Is the American Dream still possible? As inflation continues to bloat prices, we hear this question bandied about with increasing frequency. The answer depends a lot on how we define the “American Dream.” Investopedia’s version of the dream costs some $4.4 million over a lifetime—a figure that may place it out of reach for many Americans.
The purpose of the report, published in September of this year, was to “quantify, in current dollars, the costs of eight aspects of life chosen because they are historically or commonly associated with an ideal yet attainable life in the United States.” The eight areas of life accounted for in the report were home ownership, new car ownership, a wedding, raising two children and giving them a college education, keeping pets, annual vacations, retirement, and end-of-life expenses.
The $4.4 million price tag for this seemingly average American life is over $1 million more than the average individual American makes in a lifetime, according to Investopedia, although dual-income households could achieve the necessary income. Still, it’s important to note that Investopedia’s figure does not include basic cost of living, such as things like–you know–food. And healthcare. And auto insurance.
Plus, the $4.4 million figure is $1 million more than Investopedia’s calculation in December of 2023, less than a year ago, which indicates the price of the American Dream is going up. It has been for some time: In 2016, Stanford researchers found that young people entering the workforce at that time were much less likely to earn more than their parents than the two prior generations. To put it in statistical terms, 90 percent of children born in the 1940s were destined to earn more than their parents did. But only 50 percent of children born in the 1980s had a similarly bright economic future.
All this data should stimulate a couple of sobering reflections with regard to the American Dream.
First, we’ve abandoned an economic model that promotes single-income households. The days when most families were supported by a single breadwinner (almost always the husband) have quietly slipped away. In 85 percent of marriages, the husband was the primary or sole breadwinner in 1972, while today the percentage is just over half, according to Pew Research. It’s common for both spouses to work a significant number of hours outside the home.
This tends to diminish family life since neither father nor mother can care for the children, and all the members of the family flee the home, scattering to jobs, daycares, and schools. American homes risk becoming little more than hotel rooms for nomadic parents and children. Homes are certainly not places of economic production in the way that they were in the days of cottage industry and family farming.
If the typical cost of the American Dream is now $1 million more than a single American worker can earn over his lifetime, then it’s clear that economic pressures are nudging both parents out of the home, and this has dramatic implications for family life, child-raising, and culture. As Michael Knowles points out, we need to grow the economy to bring the dream back within grasp.
That being said, the American Dream may not be quite as unattainable as Investopedia makes it seem. Again, it all depends on how you define that dream. For Investopedia, it means always owning new cars, spending a whopping $36,000 just on pets, shelling out over $40,000 on your wedding, and dropping almost $3,000 a year on trips. If that’s really what the American Dream has come to mean to us, then maybe we think we need more than we actually do.

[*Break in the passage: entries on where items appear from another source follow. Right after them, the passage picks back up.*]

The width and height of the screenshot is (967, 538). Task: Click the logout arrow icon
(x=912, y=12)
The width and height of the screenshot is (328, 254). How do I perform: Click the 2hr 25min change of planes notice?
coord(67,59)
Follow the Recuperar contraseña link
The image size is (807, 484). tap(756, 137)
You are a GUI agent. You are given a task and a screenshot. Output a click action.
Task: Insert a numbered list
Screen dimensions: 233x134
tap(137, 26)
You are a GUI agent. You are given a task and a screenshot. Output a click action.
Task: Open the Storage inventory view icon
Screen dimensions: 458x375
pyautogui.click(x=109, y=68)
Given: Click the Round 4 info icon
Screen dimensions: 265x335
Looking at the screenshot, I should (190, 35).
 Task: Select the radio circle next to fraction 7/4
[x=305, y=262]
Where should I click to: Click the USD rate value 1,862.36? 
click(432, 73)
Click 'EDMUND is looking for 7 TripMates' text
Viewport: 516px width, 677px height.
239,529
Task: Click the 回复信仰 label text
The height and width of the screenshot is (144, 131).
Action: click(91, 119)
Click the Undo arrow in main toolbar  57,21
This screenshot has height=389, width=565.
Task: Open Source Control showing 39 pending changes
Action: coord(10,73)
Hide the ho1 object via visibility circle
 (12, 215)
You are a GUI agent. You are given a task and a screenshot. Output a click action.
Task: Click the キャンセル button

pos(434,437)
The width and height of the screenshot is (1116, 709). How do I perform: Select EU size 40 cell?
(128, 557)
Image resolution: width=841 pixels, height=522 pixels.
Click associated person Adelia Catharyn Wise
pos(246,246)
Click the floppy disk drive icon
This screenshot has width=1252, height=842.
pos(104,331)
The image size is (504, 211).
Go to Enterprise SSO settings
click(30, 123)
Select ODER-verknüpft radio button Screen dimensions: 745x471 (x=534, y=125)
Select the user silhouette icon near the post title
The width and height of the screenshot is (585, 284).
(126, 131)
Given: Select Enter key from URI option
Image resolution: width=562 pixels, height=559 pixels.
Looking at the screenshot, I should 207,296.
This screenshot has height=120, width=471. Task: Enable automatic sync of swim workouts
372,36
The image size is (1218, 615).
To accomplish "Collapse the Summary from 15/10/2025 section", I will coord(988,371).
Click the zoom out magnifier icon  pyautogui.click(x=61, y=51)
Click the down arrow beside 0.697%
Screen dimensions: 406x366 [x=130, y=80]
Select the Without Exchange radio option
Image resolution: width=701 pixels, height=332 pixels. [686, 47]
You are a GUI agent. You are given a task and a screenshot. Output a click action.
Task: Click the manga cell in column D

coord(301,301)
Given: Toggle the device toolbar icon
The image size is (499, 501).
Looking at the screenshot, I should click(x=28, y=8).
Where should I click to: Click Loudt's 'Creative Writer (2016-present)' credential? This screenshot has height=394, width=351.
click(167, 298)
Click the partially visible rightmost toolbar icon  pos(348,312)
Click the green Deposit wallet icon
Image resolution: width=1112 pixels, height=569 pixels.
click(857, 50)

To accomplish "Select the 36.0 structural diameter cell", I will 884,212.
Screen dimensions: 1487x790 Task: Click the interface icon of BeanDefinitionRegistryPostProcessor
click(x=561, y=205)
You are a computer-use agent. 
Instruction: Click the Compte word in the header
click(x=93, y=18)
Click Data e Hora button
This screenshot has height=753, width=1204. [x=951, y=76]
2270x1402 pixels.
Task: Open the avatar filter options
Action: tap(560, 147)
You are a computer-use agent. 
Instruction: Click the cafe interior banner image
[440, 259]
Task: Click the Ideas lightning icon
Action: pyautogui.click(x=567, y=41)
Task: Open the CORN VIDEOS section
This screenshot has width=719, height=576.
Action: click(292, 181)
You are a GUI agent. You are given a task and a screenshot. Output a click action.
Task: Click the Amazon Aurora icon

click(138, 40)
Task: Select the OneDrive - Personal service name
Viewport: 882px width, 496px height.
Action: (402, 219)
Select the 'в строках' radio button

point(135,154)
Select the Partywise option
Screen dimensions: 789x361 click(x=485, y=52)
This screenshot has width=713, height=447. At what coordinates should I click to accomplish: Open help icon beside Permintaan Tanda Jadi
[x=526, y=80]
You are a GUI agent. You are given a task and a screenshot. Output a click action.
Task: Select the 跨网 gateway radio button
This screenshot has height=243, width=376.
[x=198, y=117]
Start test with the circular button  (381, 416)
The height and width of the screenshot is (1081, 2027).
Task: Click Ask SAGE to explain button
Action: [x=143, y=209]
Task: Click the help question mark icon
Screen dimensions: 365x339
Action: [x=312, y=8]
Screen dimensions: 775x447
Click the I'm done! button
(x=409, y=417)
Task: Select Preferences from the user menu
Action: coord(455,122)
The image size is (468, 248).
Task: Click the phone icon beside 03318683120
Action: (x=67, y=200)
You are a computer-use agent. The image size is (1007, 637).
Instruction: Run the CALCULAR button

Consider that you can buy a perfectly serviceable used car for less than $20,000, and it will easily last you a decade if you care for it properly and choose a good make and model. Using Investopedia’s range of actively driving for about 45 years of your life, that comes to a cost of $90,000 per driver over a lifetime, or $180,000 for a couple—far short of the $832,172 that Investopedia suggests you have to spend for transportation.
Or again, just because many people today drop $40,000 or more on a wedding doesn’t mean that figure is required in order to have a respectable marriage celebration. I’m pretty sure my wedding, which was beautiful and tasteful with a sizeable guest list, cost less than $10,000. (Then again, I never asked my in-laws exactly how much they spent … I haven’t been that desperate for a subject of conversation yet.)
Investopedia confidently states that it will cost you almost $1 million to raise two children (and send them to college), but the exact bill for brining up babies has been much disputed, and so much depends on your lifestyle and how well you budget. Even the USDA’s estimate—which seems to me hopelessly exaggerated itself—falls far short of Investopedia’s. Plus, the cost per child goes down the more you have, and the allure of attending an expensive college has been disappearing over the last few years.
I could go on, explaining why I question the projected costs in all of Investopedia’s categories, but I think I’ve made my point. By historical standards–looking at the vast swaths of human history from prehistoric times to the present–even the poorest Americans live like kings. Is it possible that our inflated expectations are a bigger problem even than inflated prices?
But lastly—and perhaps most importantly—maybe our understanding of the American Dream requires a more radical redefinition than just quibbling about numbers. Maybe we’ve missed the boat entirely.
The prevailing conception of the American Dream is shallow materialism, pure and simple. We think of the highest expression of what it means to succeed, to live the American way, to be an American in economic terms. This indicates that our highest ideals as a society are monetary.
Contrast this with the monuments of other civilizations, their guiding lights and ultimate contributions to the human story: the pietas of the Romans, the sophia of the Greeks, the religio of medieval Europe, the dàtóng of the Chinese. All these had to do not with mere bodily comfort but with nobility, sacrifice, community, learning, and love. What if the American Dream were more about civic responsibility, subsidiarity, family life, and the development of virtue than it was about the size of your retirement account?
One contributing factor to our current political divide is that we’ve lost our common values, lost sight of what it means to be American. Holding up an empty cushy lifestyle as our ultimate ideal inspires no one. It is not something to rally around. It is not something men are prepared to die for. Especially when it costs so darn much.